According to the laws of the society of which I am a member, all the evils which afflict humanity arise from faith in external teachings and submission to authority. And not to go outside of our own century, is it not true, for instance, that France is plundered, scoffed at, and tyrannized over, because she speaks in masses, and not by heads? The French people are penned up in three or four flocks, receiving their signal from a chief, responding to the voice of a leader, and thinking just as he says. A certain journal, it is said, has fifty thousand subscribers; assuming six readers to every subscriber, we have three hundred thousand sheep browsing and bleating at the same cratch. Apply this calculation to the whole periodical press, and you find that, in our free and intelligent France, there are two millions of creatures receiving every morning from the journals spiritual pasturage. Two millions! In other words, the entire nation allows a score of little fellows to lead it by the nose.

By no means, sir, do I deny to journalists talent, science, love of truth, patriotism, and what you please. They are very worthy and intelligent people, whom I undoubtedly should wish to resemble, had I the honor to know them. That of which I complain, and that which has made me a conspirator, is that, instead of enlightening us, these gentlemen command us, impose upon us articles of faith, and that without demonstration or verification. When, for example, I ask why these fortifications of Paris, which, in former times, under the influence of certain prejudices, and by means of a concurrence of extraordinary circumstances supposed for the sake of the argument to have existed, may perhaps have served to protect us, but which it is doubtful whether our descendants will ever use,--when I ask, I say, on what grounds they assimilate the future to a hypothetical past, they reply that M. Thiers, who has a great mind, has written upon this subject a report of admirable elegance and marvellous clearness. At this I become angry, and reply that M. Thiers does not know what he is talking about. Why, having wanted no detached forts seven years ago, do we want them to-day?

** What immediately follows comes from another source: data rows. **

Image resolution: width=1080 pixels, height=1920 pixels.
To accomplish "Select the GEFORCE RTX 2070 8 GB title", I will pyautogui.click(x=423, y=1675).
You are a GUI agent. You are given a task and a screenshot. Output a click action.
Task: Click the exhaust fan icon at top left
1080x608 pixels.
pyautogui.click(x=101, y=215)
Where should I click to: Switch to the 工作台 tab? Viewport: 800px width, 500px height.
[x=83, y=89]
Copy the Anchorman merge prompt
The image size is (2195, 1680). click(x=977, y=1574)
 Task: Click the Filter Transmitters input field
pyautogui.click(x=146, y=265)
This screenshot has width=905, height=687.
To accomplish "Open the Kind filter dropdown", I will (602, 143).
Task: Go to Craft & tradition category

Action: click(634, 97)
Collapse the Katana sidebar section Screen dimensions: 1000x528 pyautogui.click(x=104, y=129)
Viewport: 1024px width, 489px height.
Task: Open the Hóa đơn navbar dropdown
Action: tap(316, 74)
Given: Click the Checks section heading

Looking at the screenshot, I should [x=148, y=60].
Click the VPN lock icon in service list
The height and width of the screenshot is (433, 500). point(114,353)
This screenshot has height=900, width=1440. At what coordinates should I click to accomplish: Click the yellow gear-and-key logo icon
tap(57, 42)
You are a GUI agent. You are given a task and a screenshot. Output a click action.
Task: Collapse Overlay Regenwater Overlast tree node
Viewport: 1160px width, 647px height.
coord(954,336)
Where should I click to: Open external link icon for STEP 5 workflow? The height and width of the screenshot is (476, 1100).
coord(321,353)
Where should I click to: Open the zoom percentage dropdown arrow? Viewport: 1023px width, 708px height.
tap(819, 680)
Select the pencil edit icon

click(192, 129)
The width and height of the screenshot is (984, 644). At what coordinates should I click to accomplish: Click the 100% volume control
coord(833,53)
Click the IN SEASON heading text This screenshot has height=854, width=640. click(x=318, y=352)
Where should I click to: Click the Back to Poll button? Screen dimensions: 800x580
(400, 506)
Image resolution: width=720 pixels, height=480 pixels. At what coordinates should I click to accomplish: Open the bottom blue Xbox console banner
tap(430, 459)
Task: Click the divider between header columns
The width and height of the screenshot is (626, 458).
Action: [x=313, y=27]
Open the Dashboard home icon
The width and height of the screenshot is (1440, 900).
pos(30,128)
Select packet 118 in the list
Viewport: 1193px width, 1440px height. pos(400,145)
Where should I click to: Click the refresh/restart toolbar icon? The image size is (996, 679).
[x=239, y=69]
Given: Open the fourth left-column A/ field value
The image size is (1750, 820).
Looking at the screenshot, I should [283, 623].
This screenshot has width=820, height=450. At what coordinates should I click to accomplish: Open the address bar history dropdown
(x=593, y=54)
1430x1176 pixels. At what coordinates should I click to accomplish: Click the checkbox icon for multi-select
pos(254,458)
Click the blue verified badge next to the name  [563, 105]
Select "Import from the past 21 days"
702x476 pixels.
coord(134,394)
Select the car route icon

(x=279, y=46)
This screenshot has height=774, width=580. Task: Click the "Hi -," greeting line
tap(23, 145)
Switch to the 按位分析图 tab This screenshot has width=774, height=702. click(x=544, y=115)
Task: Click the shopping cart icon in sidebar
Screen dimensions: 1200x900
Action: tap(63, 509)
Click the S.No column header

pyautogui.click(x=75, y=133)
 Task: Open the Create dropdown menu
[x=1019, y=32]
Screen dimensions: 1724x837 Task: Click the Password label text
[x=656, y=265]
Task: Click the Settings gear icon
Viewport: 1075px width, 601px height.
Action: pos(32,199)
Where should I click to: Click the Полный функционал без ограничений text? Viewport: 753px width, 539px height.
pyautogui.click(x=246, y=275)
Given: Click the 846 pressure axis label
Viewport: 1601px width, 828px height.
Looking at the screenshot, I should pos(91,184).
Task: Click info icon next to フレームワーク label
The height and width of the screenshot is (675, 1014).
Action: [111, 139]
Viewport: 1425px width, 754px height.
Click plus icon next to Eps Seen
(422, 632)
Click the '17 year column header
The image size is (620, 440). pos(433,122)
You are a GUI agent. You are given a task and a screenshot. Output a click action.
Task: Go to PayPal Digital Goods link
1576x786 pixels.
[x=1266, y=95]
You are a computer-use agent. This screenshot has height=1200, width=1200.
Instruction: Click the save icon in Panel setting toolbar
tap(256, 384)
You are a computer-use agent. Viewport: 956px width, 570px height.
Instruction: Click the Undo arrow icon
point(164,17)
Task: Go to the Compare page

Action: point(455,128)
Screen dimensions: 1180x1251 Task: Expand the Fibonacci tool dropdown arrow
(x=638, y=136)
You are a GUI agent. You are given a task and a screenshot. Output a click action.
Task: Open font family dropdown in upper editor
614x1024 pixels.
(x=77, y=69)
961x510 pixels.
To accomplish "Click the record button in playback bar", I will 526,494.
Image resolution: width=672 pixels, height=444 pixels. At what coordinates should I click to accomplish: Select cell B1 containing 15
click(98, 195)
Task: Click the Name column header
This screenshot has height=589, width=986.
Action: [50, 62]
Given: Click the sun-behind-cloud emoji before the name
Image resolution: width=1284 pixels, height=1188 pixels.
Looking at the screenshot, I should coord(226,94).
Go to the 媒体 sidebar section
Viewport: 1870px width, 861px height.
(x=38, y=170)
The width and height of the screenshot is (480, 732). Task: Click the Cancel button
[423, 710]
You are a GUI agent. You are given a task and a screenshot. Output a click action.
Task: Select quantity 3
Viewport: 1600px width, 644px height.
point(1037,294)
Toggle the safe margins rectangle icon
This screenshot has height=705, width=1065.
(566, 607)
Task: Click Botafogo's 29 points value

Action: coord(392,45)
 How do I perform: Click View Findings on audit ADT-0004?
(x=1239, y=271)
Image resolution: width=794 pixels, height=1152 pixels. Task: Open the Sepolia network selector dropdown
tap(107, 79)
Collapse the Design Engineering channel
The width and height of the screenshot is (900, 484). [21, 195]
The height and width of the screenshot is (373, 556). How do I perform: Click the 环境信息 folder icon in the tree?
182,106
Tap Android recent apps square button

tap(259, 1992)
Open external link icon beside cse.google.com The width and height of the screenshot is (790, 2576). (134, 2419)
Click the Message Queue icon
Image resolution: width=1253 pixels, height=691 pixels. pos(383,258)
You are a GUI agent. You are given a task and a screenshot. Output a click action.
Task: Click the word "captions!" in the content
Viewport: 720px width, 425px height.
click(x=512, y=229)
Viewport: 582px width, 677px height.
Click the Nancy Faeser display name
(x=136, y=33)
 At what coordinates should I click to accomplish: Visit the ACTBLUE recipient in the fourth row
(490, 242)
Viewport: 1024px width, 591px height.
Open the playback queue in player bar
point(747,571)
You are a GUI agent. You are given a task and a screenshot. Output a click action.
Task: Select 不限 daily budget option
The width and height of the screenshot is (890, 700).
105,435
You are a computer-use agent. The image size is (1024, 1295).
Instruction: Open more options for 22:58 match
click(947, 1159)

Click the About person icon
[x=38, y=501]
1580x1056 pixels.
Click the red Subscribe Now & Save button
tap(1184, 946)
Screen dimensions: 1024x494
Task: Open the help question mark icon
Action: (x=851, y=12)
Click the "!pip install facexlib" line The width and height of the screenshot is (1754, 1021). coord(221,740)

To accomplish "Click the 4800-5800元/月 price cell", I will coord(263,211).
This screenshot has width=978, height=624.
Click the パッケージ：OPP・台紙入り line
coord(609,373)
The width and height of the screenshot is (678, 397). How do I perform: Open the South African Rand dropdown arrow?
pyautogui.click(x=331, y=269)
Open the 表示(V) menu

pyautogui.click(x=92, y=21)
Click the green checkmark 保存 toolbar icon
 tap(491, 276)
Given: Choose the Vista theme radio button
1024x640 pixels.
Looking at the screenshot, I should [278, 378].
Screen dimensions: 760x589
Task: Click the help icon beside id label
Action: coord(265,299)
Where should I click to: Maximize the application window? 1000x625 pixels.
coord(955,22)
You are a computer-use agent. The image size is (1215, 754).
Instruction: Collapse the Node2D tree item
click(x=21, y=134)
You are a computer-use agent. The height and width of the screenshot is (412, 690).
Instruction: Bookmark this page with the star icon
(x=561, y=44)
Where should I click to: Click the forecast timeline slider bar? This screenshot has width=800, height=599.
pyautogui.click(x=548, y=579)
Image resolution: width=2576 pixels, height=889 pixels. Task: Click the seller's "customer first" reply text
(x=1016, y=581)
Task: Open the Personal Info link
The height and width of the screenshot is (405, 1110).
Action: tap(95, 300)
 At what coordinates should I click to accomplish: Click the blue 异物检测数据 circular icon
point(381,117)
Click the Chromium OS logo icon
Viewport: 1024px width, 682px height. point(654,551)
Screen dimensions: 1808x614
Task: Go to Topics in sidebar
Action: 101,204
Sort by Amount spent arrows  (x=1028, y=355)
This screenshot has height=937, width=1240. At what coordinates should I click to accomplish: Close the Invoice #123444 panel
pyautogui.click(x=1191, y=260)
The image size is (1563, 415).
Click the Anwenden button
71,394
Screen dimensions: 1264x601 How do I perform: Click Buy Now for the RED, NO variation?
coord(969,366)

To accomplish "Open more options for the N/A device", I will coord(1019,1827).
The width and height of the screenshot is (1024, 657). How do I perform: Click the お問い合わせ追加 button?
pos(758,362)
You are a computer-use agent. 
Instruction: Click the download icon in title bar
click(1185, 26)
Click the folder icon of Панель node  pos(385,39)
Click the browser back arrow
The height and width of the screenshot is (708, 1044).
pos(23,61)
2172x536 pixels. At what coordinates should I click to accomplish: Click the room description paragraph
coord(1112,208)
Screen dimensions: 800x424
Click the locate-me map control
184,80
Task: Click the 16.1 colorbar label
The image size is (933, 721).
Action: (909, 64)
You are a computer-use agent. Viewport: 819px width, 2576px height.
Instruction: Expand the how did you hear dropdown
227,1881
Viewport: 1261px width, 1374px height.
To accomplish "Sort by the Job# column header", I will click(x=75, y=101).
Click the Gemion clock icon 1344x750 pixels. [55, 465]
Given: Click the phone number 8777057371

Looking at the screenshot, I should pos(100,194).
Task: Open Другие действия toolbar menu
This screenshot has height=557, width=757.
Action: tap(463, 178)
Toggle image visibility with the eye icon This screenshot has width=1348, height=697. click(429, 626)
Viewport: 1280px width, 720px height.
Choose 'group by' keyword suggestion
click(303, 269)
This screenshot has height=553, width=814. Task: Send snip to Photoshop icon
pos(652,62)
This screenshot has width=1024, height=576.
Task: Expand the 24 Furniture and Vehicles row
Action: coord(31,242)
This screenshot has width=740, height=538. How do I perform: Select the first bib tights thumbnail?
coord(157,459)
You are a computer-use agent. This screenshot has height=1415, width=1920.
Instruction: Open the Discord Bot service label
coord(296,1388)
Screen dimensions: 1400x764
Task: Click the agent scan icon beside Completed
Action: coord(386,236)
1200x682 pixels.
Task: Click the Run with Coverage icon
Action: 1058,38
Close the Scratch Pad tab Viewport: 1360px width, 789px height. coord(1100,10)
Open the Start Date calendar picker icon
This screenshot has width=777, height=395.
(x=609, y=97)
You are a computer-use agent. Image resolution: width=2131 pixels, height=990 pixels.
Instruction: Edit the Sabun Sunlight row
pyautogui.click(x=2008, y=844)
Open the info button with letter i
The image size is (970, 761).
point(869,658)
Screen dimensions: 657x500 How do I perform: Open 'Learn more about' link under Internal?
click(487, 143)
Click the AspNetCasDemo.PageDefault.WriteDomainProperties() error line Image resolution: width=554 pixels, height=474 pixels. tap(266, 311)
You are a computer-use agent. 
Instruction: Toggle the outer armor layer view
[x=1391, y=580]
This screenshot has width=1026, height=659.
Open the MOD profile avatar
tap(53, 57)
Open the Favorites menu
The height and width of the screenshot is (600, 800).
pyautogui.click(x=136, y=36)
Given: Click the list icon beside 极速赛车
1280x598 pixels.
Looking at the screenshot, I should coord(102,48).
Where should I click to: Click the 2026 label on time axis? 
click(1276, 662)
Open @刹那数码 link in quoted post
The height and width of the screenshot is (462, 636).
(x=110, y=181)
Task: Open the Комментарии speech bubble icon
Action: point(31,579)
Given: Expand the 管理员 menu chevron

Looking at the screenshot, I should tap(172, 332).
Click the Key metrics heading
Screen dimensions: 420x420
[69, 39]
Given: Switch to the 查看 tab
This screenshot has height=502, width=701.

"Oh! damn it," they say, "the difference is great; the first forts were too near to us; with these we cannot be bombarded." You cannot be bombarded; but you can be blockaded, and will be, if you stir. What! to obtain blockade forts from the Parisians, it has sufficed to prejudice them against bombardment forts! And they thought to outwit the government! Oh, the sovereignty of the people! . . .


"Damn it! M. Thiers, who is wiser than you, says that it would be absurd to suppose a government making war upon citizens, and maintaining itself by force and in spite of the will of the people. That would be absurd!" Perhaps so: such a thing has happened more than once, and may happen again. Besides, when despotism is strong, it appears almost legitimate. However that may be, they lied in 1833, and they lie again in 1841,--those who threaten us with the bomb-shell. And then, if M. Thiers is so well assured of the intentions of the government, why does he not wish the forts to be built before the circuit is extended? Why this air of suspicion of the government, unless an intrigue has been planned between the government and M. Thiers?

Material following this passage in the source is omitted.